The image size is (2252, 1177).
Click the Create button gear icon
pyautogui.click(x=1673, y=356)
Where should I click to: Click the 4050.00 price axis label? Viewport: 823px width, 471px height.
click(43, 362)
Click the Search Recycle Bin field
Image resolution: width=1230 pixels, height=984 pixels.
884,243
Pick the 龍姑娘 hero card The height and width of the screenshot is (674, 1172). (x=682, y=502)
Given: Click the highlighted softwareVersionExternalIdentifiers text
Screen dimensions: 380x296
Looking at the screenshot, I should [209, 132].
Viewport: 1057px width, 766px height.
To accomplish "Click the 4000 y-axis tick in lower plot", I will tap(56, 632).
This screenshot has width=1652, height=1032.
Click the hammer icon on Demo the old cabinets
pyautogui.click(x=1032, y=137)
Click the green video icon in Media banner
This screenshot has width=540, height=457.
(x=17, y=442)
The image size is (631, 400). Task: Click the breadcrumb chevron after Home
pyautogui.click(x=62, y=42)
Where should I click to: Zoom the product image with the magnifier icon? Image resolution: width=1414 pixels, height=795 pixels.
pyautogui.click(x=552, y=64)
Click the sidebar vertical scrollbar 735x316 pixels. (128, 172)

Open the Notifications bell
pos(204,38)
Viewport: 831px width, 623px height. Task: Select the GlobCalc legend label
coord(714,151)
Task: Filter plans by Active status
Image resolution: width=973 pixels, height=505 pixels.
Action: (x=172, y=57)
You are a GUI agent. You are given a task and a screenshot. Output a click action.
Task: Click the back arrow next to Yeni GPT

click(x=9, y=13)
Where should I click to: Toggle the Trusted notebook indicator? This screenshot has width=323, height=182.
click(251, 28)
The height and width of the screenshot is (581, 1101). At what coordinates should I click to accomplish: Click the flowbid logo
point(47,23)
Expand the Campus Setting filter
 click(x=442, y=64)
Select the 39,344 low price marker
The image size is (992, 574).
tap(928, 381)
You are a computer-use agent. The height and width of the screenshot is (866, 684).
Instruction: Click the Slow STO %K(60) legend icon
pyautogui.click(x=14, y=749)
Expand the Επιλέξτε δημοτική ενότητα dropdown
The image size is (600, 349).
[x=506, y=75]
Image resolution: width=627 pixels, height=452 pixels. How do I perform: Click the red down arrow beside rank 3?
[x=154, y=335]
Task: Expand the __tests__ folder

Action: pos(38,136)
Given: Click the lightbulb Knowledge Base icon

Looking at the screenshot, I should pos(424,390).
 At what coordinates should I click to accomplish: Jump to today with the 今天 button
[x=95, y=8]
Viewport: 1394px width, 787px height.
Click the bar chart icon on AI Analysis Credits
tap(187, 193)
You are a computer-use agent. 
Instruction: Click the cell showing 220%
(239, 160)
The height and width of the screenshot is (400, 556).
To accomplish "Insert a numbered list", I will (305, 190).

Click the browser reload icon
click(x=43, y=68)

-- -- --

== SET PROBLEM ==
Copy out the items from the line holding "Click the green video icon in Media banner" through the line holding "pos(204,38)", inclusive, with their requests, and move every answer coordinate by adding 91 to it.

== RESULT ==
Click the green video icon in Media banner
This screenshot has width=540, height=457.
(x=108, y=533)
The image size is (631, 400). Task: Click the breadcrumb chevron after Home
pyautogui.click(x=153, y=133)
Where should I click to: Zoom the product image with the magnifier icon? Image resolution: width=1414 pixels, height=795 pixels.
pyautogui.click(x=643, y=155)
Click the sidebar vertical scrollbar 735x316 pixels. (219, 263)

Open the Notifications bell
pos(295,129)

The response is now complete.